• _Problem statement_: Transcribe the complete listing exactly.
▽
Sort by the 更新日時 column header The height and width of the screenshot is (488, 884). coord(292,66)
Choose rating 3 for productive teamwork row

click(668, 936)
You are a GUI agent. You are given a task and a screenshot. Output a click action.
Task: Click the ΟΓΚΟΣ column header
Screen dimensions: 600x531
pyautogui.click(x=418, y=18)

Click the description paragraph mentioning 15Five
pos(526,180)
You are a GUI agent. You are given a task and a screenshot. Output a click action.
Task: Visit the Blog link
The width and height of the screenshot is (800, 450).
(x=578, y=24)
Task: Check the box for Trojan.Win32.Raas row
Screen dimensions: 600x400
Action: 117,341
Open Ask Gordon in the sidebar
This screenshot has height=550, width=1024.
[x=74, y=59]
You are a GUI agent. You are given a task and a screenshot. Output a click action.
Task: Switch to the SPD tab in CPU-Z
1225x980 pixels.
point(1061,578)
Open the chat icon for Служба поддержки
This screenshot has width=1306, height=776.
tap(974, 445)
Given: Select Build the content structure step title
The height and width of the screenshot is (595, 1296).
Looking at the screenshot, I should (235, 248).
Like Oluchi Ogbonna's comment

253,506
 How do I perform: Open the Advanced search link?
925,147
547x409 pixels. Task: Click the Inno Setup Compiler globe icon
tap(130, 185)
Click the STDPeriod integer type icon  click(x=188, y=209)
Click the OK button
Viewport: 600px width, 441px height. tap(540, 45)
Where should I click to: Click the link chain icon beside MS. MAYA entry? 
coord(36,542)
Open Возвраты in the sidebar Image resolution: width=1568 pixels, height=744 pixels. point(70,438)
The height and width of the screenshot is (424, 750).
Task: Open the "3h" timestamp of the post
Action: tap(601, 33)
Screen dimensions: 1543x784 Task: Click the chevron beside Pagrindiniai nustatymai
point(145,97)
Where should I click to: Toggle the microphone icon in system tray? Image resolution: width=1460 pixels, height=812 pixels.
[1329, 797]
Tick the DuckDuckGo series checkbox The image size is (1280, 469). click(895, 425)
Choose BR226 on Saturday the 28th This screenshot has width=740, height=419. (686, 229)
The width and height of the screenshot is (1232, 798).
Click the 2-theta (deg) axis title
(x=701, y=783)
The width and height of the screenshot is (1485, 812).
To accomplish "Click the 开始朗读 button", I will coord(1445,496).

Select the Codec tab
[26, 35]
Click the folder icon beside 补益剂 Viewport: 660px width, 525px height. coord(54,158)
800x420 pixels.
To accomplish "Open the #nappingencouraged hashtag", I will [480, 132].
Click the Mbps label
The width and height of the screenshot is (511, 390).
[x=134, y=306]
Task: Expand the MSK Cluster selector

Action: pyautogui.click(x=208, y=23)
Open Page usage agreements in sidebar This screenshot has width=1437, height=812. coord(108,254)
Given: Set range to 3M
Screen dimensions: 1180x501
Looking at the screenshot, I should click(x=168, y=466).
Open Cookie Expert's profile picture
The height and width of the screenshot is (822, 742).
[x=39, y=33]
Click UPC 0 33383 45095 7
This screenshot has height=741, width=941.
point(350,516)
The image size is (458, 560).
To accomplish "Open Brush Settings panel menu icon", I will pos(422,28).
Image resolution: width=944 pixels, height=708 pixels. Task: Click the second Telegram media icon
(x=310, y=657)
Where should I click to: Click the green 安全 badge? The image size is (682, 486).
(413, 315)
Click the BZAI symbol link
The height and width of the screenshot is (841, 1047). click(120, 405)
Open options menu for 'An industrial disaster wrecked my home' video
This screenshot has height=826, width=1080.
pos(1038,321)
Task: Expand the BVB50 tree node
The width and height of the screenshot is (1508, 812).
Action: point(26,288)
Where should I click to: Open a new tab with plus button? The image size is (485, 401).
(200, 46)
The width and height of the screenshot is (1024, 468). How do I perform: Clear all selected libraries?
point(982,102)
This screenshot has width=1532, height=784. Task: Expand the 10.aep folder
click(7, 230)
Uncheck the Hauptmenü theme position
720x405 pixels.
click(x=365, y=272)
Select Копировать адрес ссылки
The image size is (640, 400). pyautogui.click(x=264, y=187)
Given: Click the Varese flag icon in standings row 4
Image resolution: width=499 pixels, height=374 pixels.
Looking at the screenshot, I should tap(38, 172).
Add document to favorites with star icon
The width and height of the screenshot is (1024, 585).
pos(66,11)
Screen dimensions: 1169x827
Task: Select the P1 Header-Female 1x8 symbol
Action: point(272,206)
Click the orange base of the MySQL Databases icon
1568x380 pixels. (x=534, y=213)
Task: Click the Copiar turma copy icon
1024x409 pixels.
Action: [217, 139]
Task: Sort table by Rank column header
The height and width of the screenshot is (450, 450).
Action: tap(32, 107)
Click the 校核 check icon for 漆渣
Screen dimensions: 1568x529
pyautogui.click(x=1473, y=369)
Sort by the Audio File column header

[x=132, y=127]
△
• _Response box_:
Sort by the 更新日時 column header The height and width of the screenshot is (488, 884). coord(292,66)
Choose rating 3 for productive teamwork row

click(668, 936)
You are a GUI agent. You are given a task and a screenshot. Output a click action.
Task: Click the ΟΓΚΟΣ column header
Screen dimensions: 600x531
pyautogui.click(x=418, y=18)

Click the description paragraph mentioning 15Five
pos(526,180)
You are a GUI agent. You are given a task and a screenshot. Output a click action.
Task: Visit the Blog link
The width and height of the screenshot is (800, 450).
(x=578, y=24)
Task: Check the box for Trojan.Win32.Raas row
Screen dimensions: 600x400
Action: 117,341
Open Ask Gordon in the sidebar
This screenshot has height=550, width=1024.
[x=74, y=59]
You are a GUI agent. You are given a task and a screenshot. Output a click action.
Task: Switch to the SPD tab in CPU-Z
1225x980 pixels.
point(1061,578)
Open the chat icon for Служба поддержки
This screenshot has width=1306, height=776.
tap(974, 445)
Given: Select Build the content structure step title
The height and width of the screenshot is (595, 1296).
Looking at the screenshot, I should (235, 248).
Like Oluchi Ogbonna's comment

253,506
 How do I perform: Open the Advanced search link?
925,147
547x409 pixels. Task: Click the Inno Setup Compiler globe icon
tap(130, 185)
Click the STDPeriod integer type icon  click(x=188, y=209)
Click the OK button
Viewport: 600px width, 441px height. tap(540, 45)
Where should I click to: Click the link chain icon beside MS. MAYA entry? 
coord(36,542)
Open Возвраты in the sidebar Image resolution: width=1568 pixels, height=744 pixels. point(70,438)
The height and width of the screenshot is (424, 750).
Task: Open the "3h" timestamp of the post
Action: tap(601, 33)
Screen dimensions: 1543x784 Task: Click the chevron beside Pagrindiniai nustatymai
point(145,97)
Where should I click to: Toggle the microphone icon in system tray? Image resolution: width=1460 pixels, height=812 pixels.
[1329, 797]
Tick the DuckDuckGo series checkbox The image size is (1280, 469). click(895, 425)
Choose BR226 on Saturday the 28th This screenshot has width=740, height=419. (686, 229)
The width and height of the screenshot is (1232, 798).
Click the 2-theta (deg) axis title
(x=701, y=783)
The width and height of the screenshot is (1485, 812).
To accomplish "Click the 开始朗读 button", I will coord(1445,496).

Select the Codec tab
[26, 35]
Click the folder icon beside 补益剂 Viewport: 660px width, 525px height. coord(54,158)
800x420 pixels.
To accomplish "Open the #nappingencouraged hashtag", I will [480, 132].
Click the Mbps label
The width and height of the screenshot is (511, 390).
[x=134, y=306]
Task: Expand the MSK Cluster selector

Action: pyautogui.click(x=208, y=23)
Open Page usage agreements in sidebar This screenshot has width=1437, height=812. coord(108,254)
Given: Set range to 3M
Screen dimensions: 1180x501
Looking at the screenshot, I should click(x=168, y=466).
Open Cookie Expert's profile picture
The height and width of the screenshot is (822, 742).
[x=39, y=33]
Click UPC 0 33383 45095 7
This screenshot has height=741, width=941.
point(350,516)
The image size is (458, 560).
To accomplish "Open Brush Settings panel menu icon", I will pos(422,28).
Image resolution: width=944 pixels, height=708 pixels. Task: Click the second Telegram media icon
(x=310, y=657)
Where should I click to: Click the green 安全 badge? The image size is (682, 486).
(413, 315)
Click the BZAI symbol link
The height and width of the screenshot is (841, 1047). click(120, 405)
Open options menu for 'An industrial disaster wrecked my home' video
This screenshot has height=826, width=1080.
pos(1038,321)
Task: Expand the BVB50 tree node
The width and height of the screenshot is (1508, 812).
Action: point(26,288)
Where should I click to: Open a new tab with plus button? The image size is (485, 401).
(200, 46)
The width and height of the screenshot is (1024, 468). How do I perform: Clear all selected libraries?
point(982,102)
This screenshot has width=1532, height=784. Task: Expand the 10.aep folder
click(7, 230)
Uncheck the Hauptmenü theme position
720x405 pixels.
click(x=365, y=272)
Select Копировать адрес ссылки
The image size is (640, 400). pyautogui.click(x=264, y=187)
Given: Click the Varese flag icon in standings row 4
Image resolution: width=499 pixels, height=374 pixels.
Looking at the screenshot, I should tap(38, 172).
Add document to favorites with star icon
The width and height of the screenshot is (1024, 585).
pos(66,11)
Screen dimensions: 1169x827
Task: Select the P1 Header-Female 1x8 symbol
Action: point(272,206)
Click the orange base of the MySQL Databases icon
1568x380 pixels. (x=534, y=213)
Task: Click the Copiar turma copy icon
1024x409 pixels.
Action: [217, 139]
Task: Sort table by Rank column header
The height and width of the screenshot is (450, 450).
Action: tap(32, 107)
Click the 校核 check icon for 漆渣
Screen dimensions: 1568x529
pyautogui.click(x=1473, y=369)
Sort by the Audio File column header

[x=132, y=127]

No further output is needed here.